What happens when you leave an abusive relationship?

For so long we’ve wanted the emotional rollercoaster of an abusive relationship to end.  When it does we’re euphoric at first. I no longer had to walk on eggshells. I could do what made me feel happy without fearing it being sabotaged.  It felt incredibly liberating.   For the first few days, when I was strong in my decision to leave I felt freedom like I hadn’t felt in years.  I was on a high.

But then I crashed hard.   I wasn’t expecting so much pain to follow.  Because after the phase of euphoria, emotions rush out.

The thawing out period after you leave an abusive relationship can be excruciating.  Those weeks and months where we are withdrawing and feeling the effects of going cold turkey, like an addict does when kicking a drug.

This is when emotions, we haven’t felt before, erupt like a volcano out of us and overwhelm us.  The reason this happens is because once we are away from them we are safer to feel them.  Before, if we admitted to any feelings they were used against us to hurt us.   It’s also because when we are no longer immersed in chaos and drama we’re still for the first time.   Being still hurts so badly as we are withdrawing from our addiction to them.

My loving him had become an unhealthy obsession.  An addiction for me. I was in a futile search for that first high I’d felt and he’d reward me with, between the bad times.

I also thought I could control the chaos.  If only I do X, then he’ll be change.  If I do Y, then he’ll be happy, I thought.   I could make the bad go away and we’d live that dream life I envisioned.   It was an addiction that could have killed me.

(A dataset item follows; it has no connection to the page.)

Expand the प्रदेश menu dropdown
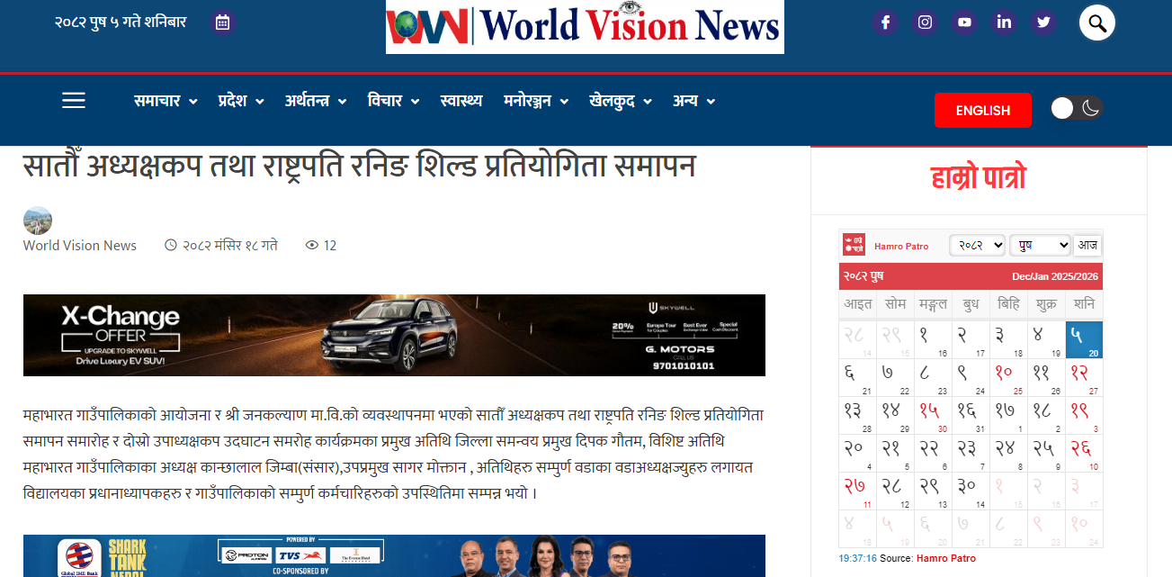 coord(241,101)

I didn’t know then how much I needed that chaos and drama.  When I found the courage to leave it was the opposite.  I was still for the first time in years.

Being still also meant I had to face myself.  For the first time.  I’d spent years going from one boyfriend to the other.  By the time one dumped me I’d already lined up his replacement.  I was never alone.  The new boyfriend therapy was the best antidote to a broken heart.  It was great for my self-esteem too, always having a gorgeous man on my arm and immersed in a relationship.

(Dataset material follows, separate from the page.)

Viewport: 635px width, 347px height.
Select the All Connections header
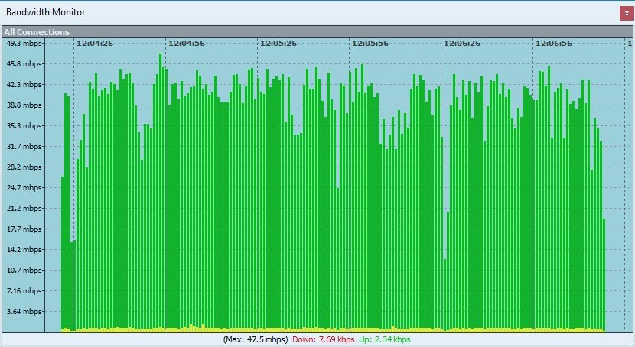tap(37, 32)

But this ‘never being alone’ and ‘never being still’ was also an anaesthetic. Masking my own deep-seated issues. Once I was away from the chaos and drama, I had nowhere to hide.   I had to face me.

I had to ask myself the painful question: why had I stayed after violence, when others wouldn’t have? That opened up a Pandora’s box of pain.

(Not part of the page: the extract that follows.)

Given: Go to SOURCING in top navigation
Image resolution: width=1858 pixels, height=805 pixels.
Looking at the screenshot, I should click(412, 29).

I didn’t like the person I saw.   I always thought I was the confident one.  Ask any of my school friends, they’d say the same. ‘Outgoing, confident’ is how I am sure they’d describe me.

Instead, I found this frightened little insecure girl.  One who was terrified of being abandoned. No wonder when I first met my ex it had felt so right.  Why I thought he was The One.   Our baggage matched in a weird way.   The dysfunction felt familiar to me.

Whilst he was the ‘damaged’ one.  Whilst my focus was on fixing him, I could deny I needed fixing myself.  My need to be needed was a great way to numb my insecurities.  He ‘needed me’ to save him, nothing wrong with me!   It made me feel good.  It filled the void inside.

If I was in a relationship with a man who needed me, was more damaged than me, he’d never leave me or so I thought!  My fear of abandonment was alleviated.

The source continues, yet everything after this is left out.